On the next-to-last day of my first 120-day voyage on a ship, I worked outside for the first time. It was hot as balls in the engine room, but as luck would have it, we had just passed Cape Hatteras northbound, and it was April, so it was 68 and sunny outside, and I worked outside sitting about 12 feet up on some piping, chipping rust and enjoying the beautiful day. It was a watershed moment, and I knew I was going to be going deck after that.

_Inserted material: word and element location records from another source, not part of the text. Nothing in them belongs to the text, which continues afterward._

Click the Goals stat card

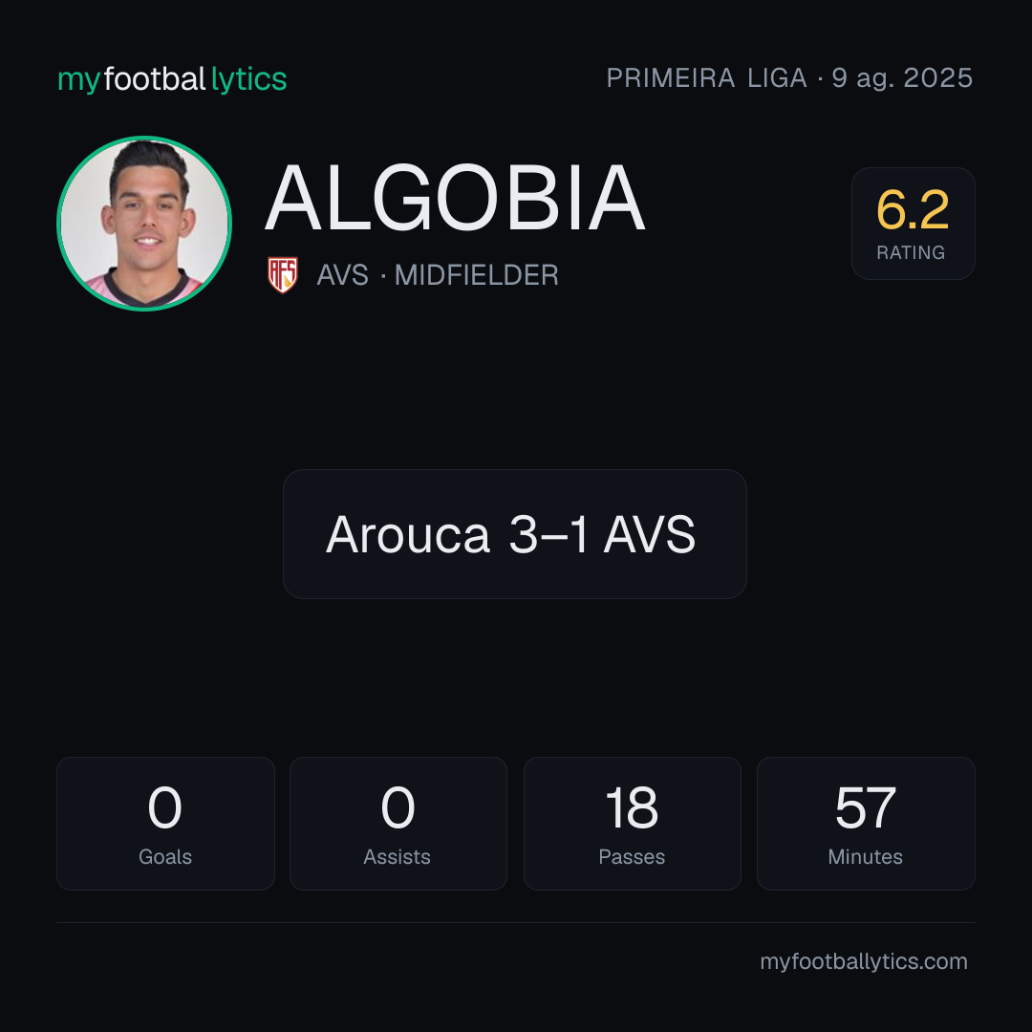(x=165, y=824)
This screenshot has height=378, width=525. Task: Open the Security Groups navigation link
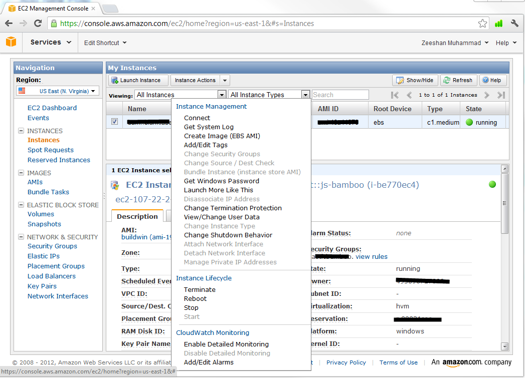[x=52, y=246]
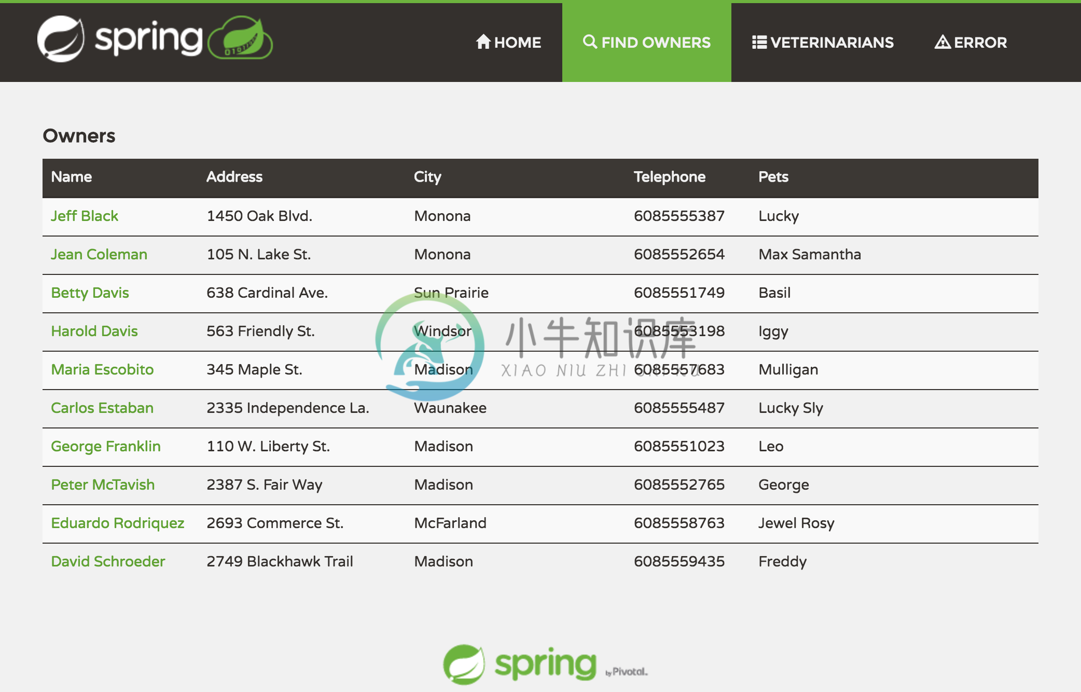Open Jeff Black owner profile
Screen dimensions: 1081x692
[84, 217]
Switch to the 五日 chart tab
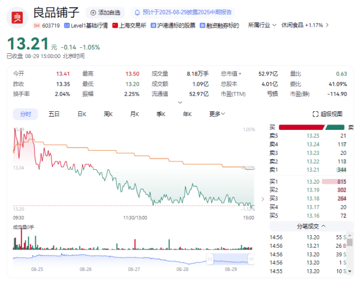Screen dimensions: 359x283 (x=54, y=114)
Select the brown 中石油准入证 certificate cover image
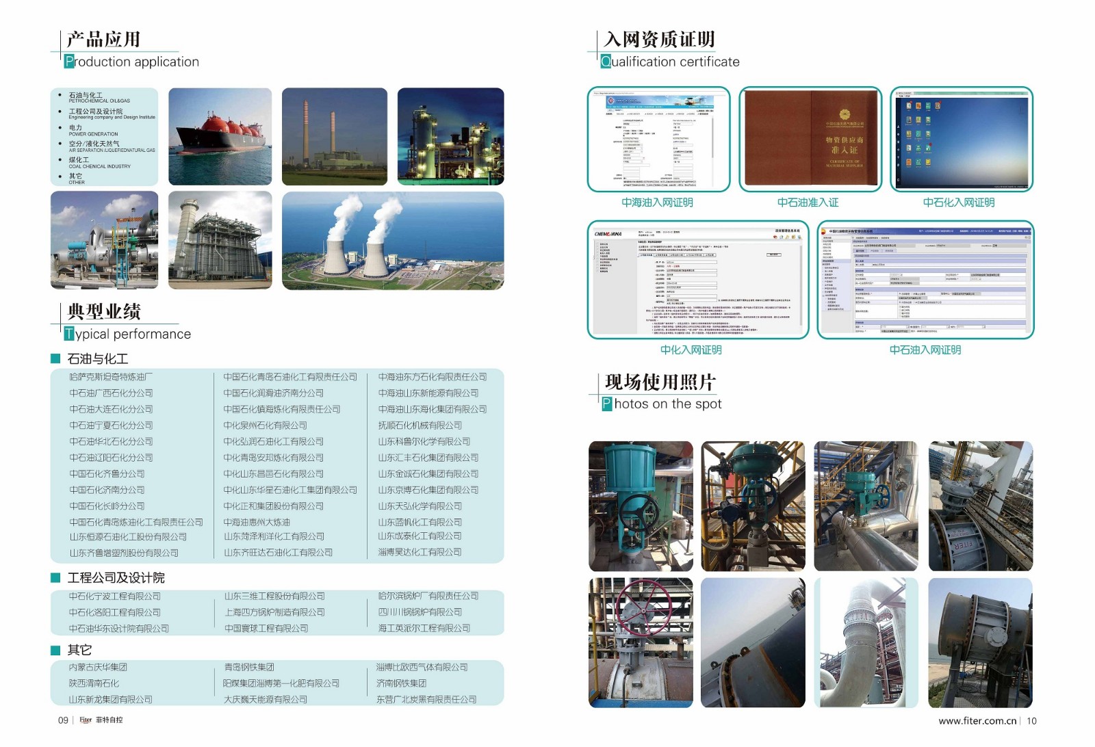 810,139
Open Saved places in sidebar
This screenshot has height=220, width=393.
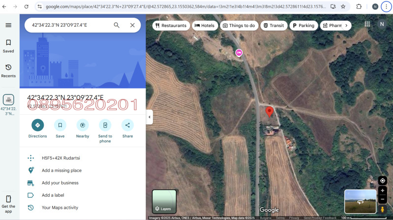point(8,46)
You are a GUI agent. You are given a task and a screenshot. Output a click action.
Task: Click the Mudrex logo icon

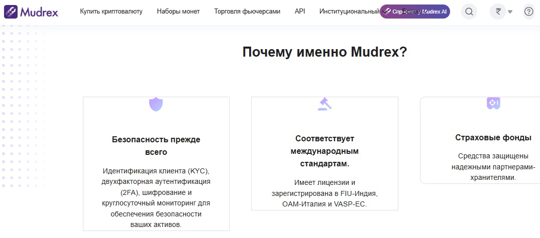click(11, 11)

Fast forward through 2 years. My life at sea was enough to award me a rating as Able-Bodied Seaman, unlimited (a senior able seaman), as I had 3 times the requirement of 1,080 days at sea, and passed the exam to be rated able, which is pretty much the core Deck General exam that all officers take without the math and details, with a timed hands-on demonstration exam of marlinespike Seamanship besides. I had to splice and tie whatever knots a coast guard bosun's mate wanted while a stopwatch was running. It was fun.
Now, the exams for marlinespike seamanship require only that the evaluee can make about 15 knots on demand and splice (eye, butt or short) 3-strand line. Splicing was something that I could do from my fishing days, so that was no big deal.

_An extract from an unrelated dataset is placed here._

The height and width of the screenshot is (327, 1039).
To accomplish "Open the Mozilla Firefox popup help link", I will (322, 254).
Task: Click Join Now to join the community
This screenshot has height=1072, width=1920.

My Sea Daddy, Orlando, was a fantastic experienced Able Seaman. A native of Cape Verde, a natural polyglot who spoke seven or eight languages, and who knew how do do any job on the deck of a ship. He was the guy we sent aloft in a bosun's chair, one of the least popular tasks that had to occasionally happened. He taught me a lot and remains one of the finest human beings I've ever met. He also gave me my first Portuguese language lesson, to use on the girl I had met at a wedding, who I later married.

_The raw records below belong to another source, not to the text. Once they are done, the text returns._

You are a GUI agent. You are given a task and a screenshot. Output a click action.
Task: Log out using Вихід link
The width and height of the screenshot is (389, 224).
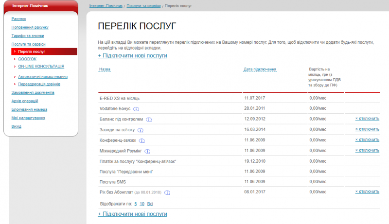click(x=16, y=126)
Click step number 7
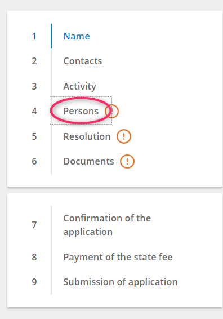223x319 pixels. tap(34, 225)
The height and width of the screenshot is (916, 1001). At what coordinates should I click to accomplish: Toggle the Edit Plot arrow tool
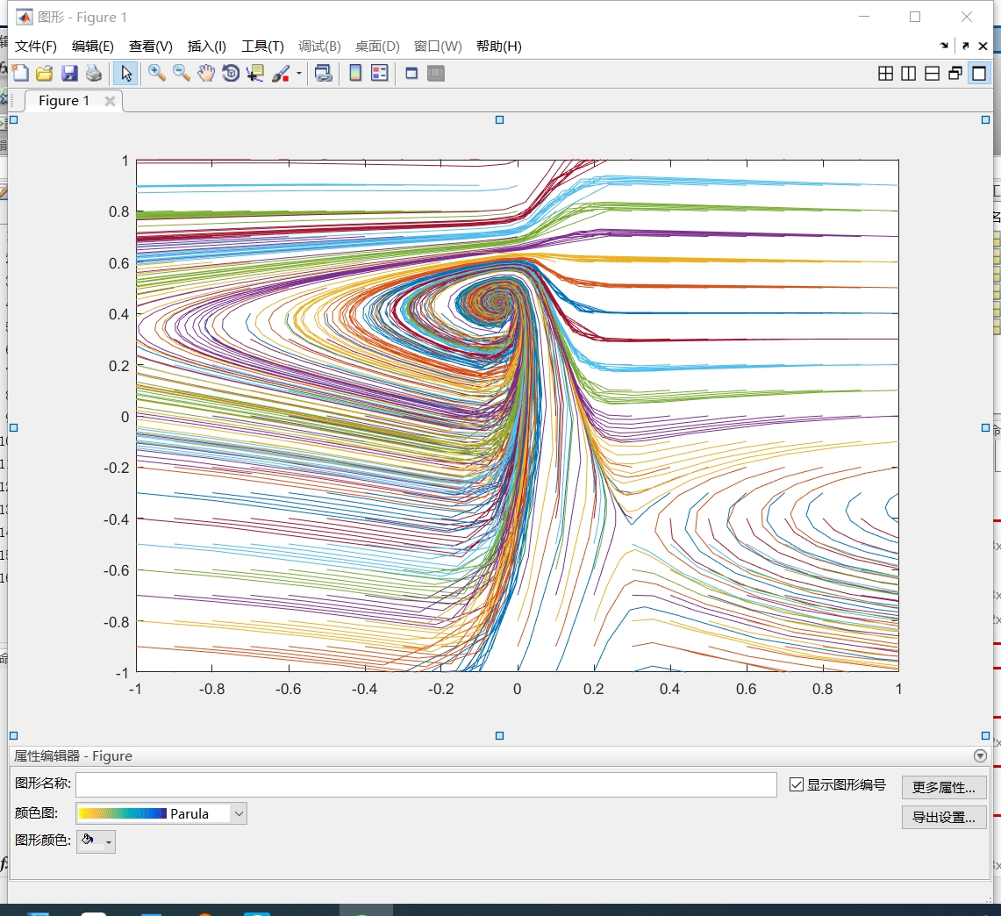tap(126, 74)
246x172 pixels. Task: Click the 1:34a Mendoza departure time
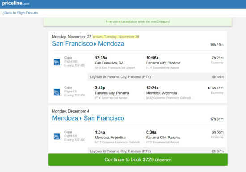pos(100,132)
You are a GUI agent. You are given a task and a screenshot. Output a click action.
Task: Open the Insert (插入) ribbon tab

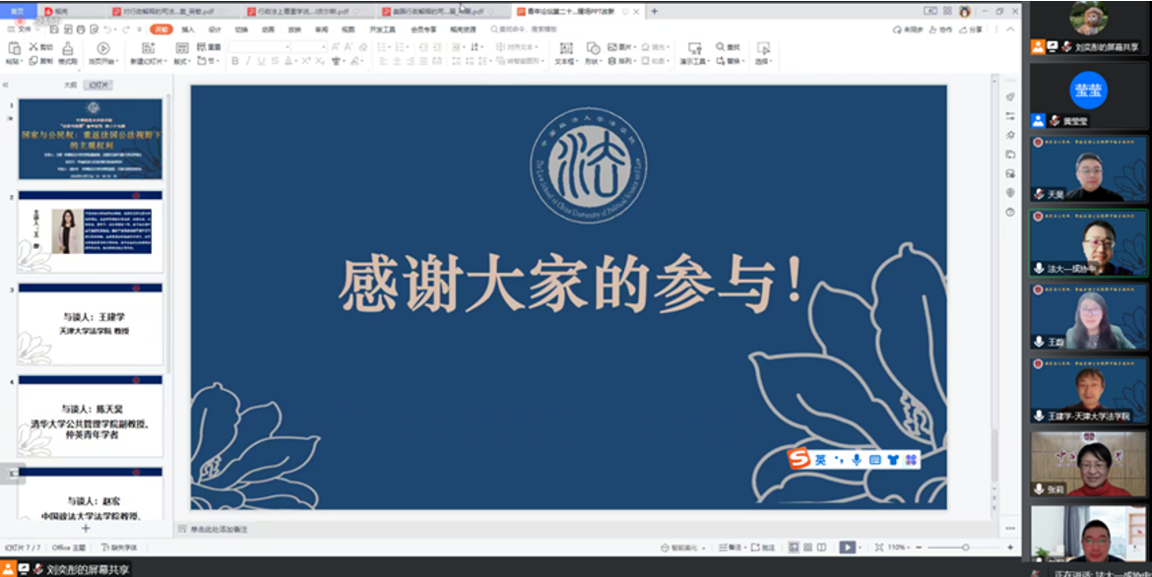click(188, 30)
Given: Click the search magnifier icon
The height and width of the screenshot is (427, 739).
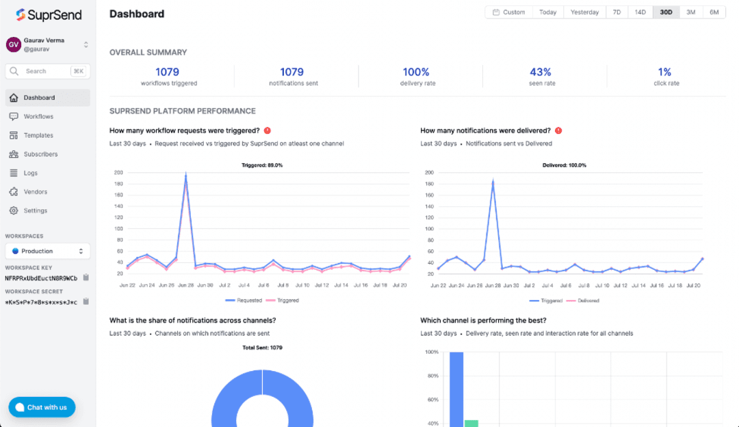Looking at the screenshot, I should point(14,71).
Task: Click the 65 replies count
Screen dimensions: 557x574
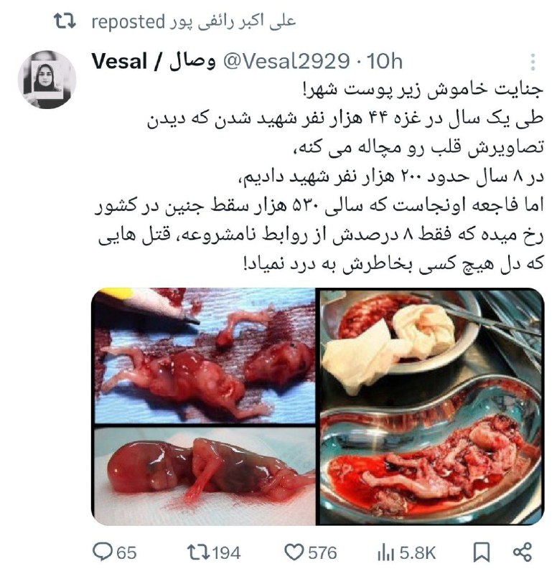Action: [126, 552]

that's him on the right. |
Manny, the Bosun, was another. Manny is larger than life. He's about 6' 6" or 6' 8", 300ish lbs, and is the strongest human being I've ever encountered. He was in his 60's, but physically looked 20 years younger. He was from Barbados, and had the deep black skin and mellow bass British-accented Carribean accent that is rightfully famous. Imagine James Earl Jones with an accent and you get the idea. For all Orlando's experience, Manny had sailed everywhere for even longer, on old-school style ships- boom-and-stay rigs, the traditional, complicated and difficult work that we avoided thanks to the proliferation of hydraulics. Manny knew his shit.
So it fell on Manny to teach me how to splice hawsers.
Ship lines are different from the rope you see at the hardware store. Instead of what you're used to seeing, 3 strand lines, like this:
We had 8- or 12- or 24 strand lines, like this.
So it fell on Manny to teach me how to splice double-lay rope, like the stuff above. This shit is HEAVY. One man (well, normal man. Manny could) can't drag these lines unaided off off an elevated platform, where they normally stay faked out (laid out for use, not coiled). Splicing involves a hacksaw, duct tape and a wooden fid the size of your lower arm.
This was one of the last things I really had to master before I felt like I was a real sailor, and being able to splice cable- and hawser-laid line, along with being able to stay within about 1/4 of a degree while hand-steering a ship, was an important distinction for us among the unlicensed guys I worked with. There were other benchmarks, like being able to repair a needle gun, reliably work as stopper man when tying up, or 'rigonomics' (being competent at rigging and working aloft), but it was splicing that made me feel like I was finally an experienced merchant seaman.
And hell, there were plenty of lines to practice on.